Formada na cidade de Topeka, no estado norte-americano do Kansas, a banda Kansas se consolidou como um dos principais nomes do rock progressivo e do rock clássico das décadas de 1970 e 1980. O grupo alcançou projeção internacional com sucessos como "Carry On Wayward Son" e "Dust in the Wind", músicas que permanecem entre as mais conhecidas do gênero.
A origem da banda remonta ao grupo White Clover, criado pelos músicos Dave Hope, Phil Ehart, Robby Steinhardt, Steve Walsh e Rich Williams. A chegada de Kerry Livgren, responsável pelos teclados e pela guitarra, marcou uma nova fase e levou à mudança definitiva do nome para Kansas.
Ascensão e reconhecimento internacional
O álbum de estreia, lançado em 1974 e intitulado simplesmente *Kansas*, serviu como ponto de partida para uma sequência de trabalhos que consolidaram a identidade musical do grupo. Discos como 'Song for America', 'Masque', 'Leftoverture' e 'Point of Know Return' receberam reconhecimento da crítica e do público, ajudando a banda a alcançar o auge da popularidade.
Foi nesse período que surgiram alguns dos maiores clássicos do grupo, entre eles "Song for America", "The Wall" e "Carry On Wayward Son". No entanto, o maior êxito comercial da banda acabou sendo a balada "Dust in the Wind", lançada em 1977 e transformada em um dos maiores sucessos da história do rock.
Mudanças na formação
O sucesso também trouxe divergências internas. Ao longo dos anos, a banda passou por diversas mudanças em sua formação, incluindo as saídas de Steve Walsh, Robby Steinhardt, Dave Hope e Kerry Livgren.

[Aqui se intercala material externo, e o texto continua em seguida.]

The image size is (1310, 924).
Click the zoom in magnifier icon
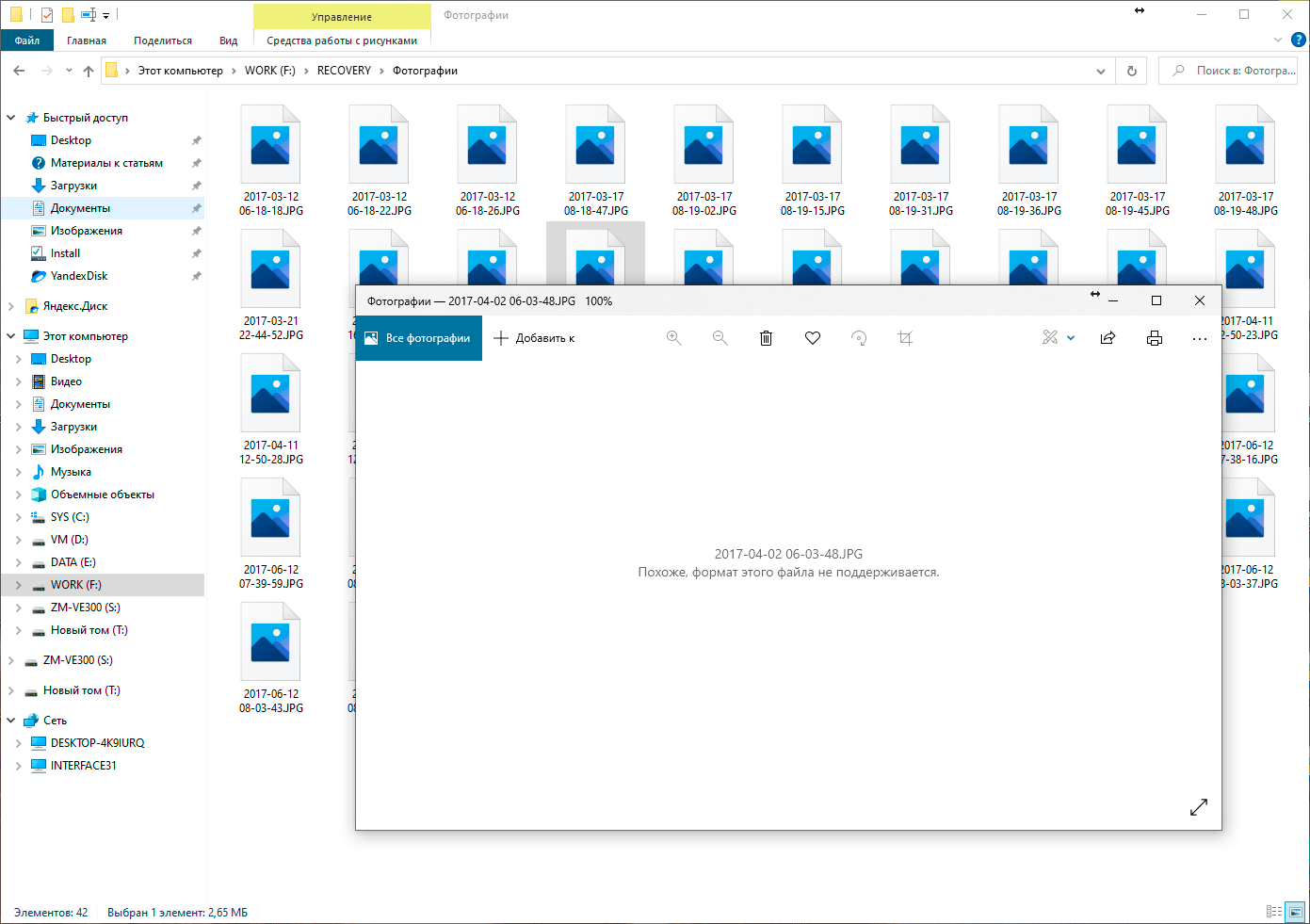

Em 1980, o Kansas lançou 'Audio-Visions', último trabalho gravado pela formação original antes de uma nova reformulação. Com a saída de Steve Walsh, o grupo passou a contar com John Elefante nos vocais e teclados, lançando os álbuns 'Vinyl Confessions' e 'Drastic Measures', que renderam canções de destaque como "Play the Game Tonight" e "Fight Fire with Fire".
Nova fase e retorno ao hard rock
Na segunda metade da década de 1980, a banda iniciou uma nova etapa com o lançamento de *Power*, álbum fortemente influenciado pelo hard rock e que marcou a estreia do guitarrista Steve Morse, além do retorno de Steve Walsh aos vocais.
O trabalho apresentou músicas como "All I Wanted", "Three Pretenders" e "Silhouettes in Disguise", mostrando a capacidade do grupo de se adaptar às tendências da época sem perder sua identidade.
Posteriormente, o Kansas lançou o álbum conceitual 'The Spirit of Things', mas enfrentou dificuldades, incluindo o desgaste vocal de Steve Walsh e um período de menor visibilidade, que culminou na separação temporária do grupo.
Retorno e resgate das origens
A banda voltou às atividades em meados da década de 1990 com o álbum 'Freaks of Nature', que trouxe um som mais pesado e marcou a entrada do violinista David Ragsdale.
Pouco depois, o grupo lançou 'Always Never the Same', projeto que contou com a participação da London Symphony Orchestra e resgatou elementos mais próximos do rock progressivo, incluindo uma releitura de "Eleanor Rigby", dos Beatles.
Em 2000, o Kansas lançou 'Somewhere to Elsewhere', trabalho que reuniu integrantes históricos e retomou as características sonoras que marcaram a fase de maior sucesso da banda, com composições elaboradas e forte presença instrumental.
Com mais de cinco décadas de trajetória, o Kansas segue sendo uma referência do rock progressivo e um dos grupos mais influentes da música norte-americana.